Phoenix, "Wolfgang Amadeus Phoenix"

June 9, 2009

BY JIM DeROGATIS POP MUSIC CRITIC

The fourth album by Phoenix opens with a track called "Lisztomania" that seems to underscore that the giddy rush of a good pop phenomenon is timeless, whether we're talking about this uber-hip French dance-rock band or the crazed fans who filled orchestra halls to hear Franz Liszt in the 1800s. "A Lisztomania/Think less but see it grow... From the mess to the masses," croons frontman Thomas Mars, a.k.a. director Sofia Coppola's baby daddy. And after three previous disc that paled in comparison to the best of Air, whom Phoenix sometimes backed in concert, the band has finally produced an album that delivers that kind of promised excitement.

With the recent release of "Manners," the debut album by the Boston band Passion Pit, it's shaping up to a great summer for modern updates on synth-heavy '80s disco. If Passion Pit bring a bit more personality and soul to the proceedings, while Mars and company seem like the somewhat aloof Europeans they no doubt are, standout tracks such as "Lisztomania," "1901" and "Lasso" nonetheless deliver inspired grooves and memorable melodies, while more trance-like interludes such as "Love Like a Sunset" (parts one and two) evoke a combination of Roxy Music circa "Avalon" and the band's mentors in Air, and that's not a bad thing at all.
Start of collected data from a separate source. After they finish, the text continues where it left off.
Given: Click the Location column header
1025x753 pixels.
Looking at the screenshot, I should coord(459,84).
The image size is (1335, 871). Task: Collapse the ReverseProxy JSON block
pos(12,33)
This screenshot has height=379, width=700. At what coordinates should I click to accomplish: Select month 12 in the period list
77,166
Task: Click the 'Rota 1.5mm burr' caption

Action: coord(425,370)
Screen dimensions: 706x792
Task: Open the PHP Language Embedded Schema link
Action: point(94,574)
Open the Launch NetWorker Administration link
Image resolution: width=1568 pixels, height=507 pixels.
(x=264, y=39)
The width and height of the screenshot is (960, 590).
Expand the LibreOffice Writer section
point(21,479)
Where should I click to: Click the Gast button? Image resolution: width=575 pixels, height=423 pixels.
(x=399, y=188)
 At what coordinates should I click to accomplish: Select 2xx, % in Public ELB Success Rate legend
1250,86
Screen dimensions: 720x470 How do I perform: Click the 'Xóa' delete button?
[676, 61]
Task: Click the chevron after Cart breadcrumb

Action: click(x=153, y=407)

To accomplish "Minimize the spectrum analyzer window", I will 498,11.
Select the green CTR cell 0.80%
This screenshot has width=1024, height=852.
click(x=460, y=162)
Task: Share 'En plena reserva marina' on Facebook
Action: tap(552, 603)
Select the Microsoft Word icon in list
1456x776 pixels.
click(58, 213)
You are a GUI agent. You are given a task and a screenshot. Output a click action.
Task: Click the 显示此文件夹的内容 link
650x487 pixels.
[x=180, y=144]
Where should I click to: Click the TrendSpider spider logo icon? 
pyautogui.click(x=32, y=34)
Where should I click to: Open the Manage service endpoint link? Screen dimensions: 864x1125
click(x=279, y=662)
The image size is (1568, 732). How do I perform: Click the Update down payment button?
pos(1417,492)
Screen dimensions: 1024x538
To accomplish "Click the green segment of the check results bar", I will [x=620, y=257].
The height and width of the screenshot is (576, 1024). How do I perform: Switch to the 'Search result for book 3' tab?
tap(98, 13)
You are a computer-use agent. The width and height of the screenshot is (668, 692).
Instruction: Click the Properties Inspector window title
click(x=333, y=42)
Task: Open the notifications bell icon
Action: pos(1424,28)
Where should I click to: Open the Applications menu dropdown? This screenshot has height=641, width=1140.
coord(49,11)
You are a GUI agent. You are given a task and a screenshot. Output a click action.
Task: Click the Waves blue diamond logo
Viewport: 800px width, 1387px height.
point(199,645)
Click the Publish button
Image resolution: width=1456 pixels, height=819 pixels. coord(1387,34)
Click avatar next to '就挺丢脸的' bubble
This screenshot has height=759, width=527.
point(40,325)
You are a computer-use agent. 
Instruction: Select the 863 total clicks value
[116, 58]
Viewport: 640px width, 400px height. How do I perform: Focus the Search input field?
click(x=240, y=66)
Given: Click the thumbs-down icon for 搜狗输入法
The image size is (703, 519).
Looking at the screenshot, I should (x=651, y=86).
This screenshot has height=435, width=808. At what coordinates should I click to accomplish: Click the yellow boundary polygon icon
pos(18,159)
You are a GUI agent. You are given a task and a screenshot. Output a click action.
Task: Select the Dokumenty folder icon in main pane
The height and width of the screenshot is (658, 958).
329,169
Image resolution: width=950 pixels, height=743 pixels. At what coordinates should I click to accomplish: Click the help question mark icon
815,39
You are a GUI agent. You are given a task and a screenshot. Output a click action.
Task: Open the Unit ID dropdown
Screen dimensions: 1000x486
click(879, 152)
Black Eyed Peas, "The E.N.D"

Ever since their calculated reinvention from a politically conscious, bargain-basement version of the Roots into a pop-conscious, genre-blurring hip-pop combo circa "Elephunk" (2003), their third studio album but first with Stacy Ferguson on vocals, the Black Eyed Peas have been the modern equivalent of those '70s cartoon bands like Josie and the Pussycats and the Banana Splits, devoted to sugary hooks, silly lyrics and lowest-common-denominator dance grooves. Heaven help us if we had to listen to Fergie sing without the benefit of auto-tune; Apl.De.Ap and Taboo are two of the least impressive rappers on top of the pop charts and as the group's musical mastermind, will.i.am rarely has encountered a cliché he's failed to embrace. Yet these are precisely the reasons why their brand of bubblegum has been impossible to resist.

The band is not infallible: Things go wrong whenever the musicians try to get serious, and they've been doing it more of late, most notably with will.i.am's 2008 ode to Barack Obama, "Yes We Can," and his attempts to compare himself to Bob Dylan (though you have to admire the audacity there, and hope he realizes how funny that it is). On the follow-up to "Monkey Business" (2005), the heavy-handed "message songs" occasionally drag the proceedings down, belying the acronym behind the title ("The Energy Never Dies"). Witness the dreadful stab at teenybopper punk, "Now Generation" and the would-be "We Are the World"-anthemic "One Tribe." Ugh.

Thankfully, these missteps--as well as some of the admitted filler the band included to allow interactive fan remixes via the Web down the road--can easily be excluded for the iPod play list in favor of a new batch of gleefully stupid, undeniably joyous party-hearty anthems in the tradition of "My Humps" and "Let's Get It Started": "Boom Boom Pow," "I Gotta Feeling," "Electric City," "Ring-a-Ling" and best of all "Party All the Time" which advises that, "If we could party all night and sleep all day and throw all of our problems away/Our lives would be eee-a-zee." Now tell me that's not a message we all could use these days.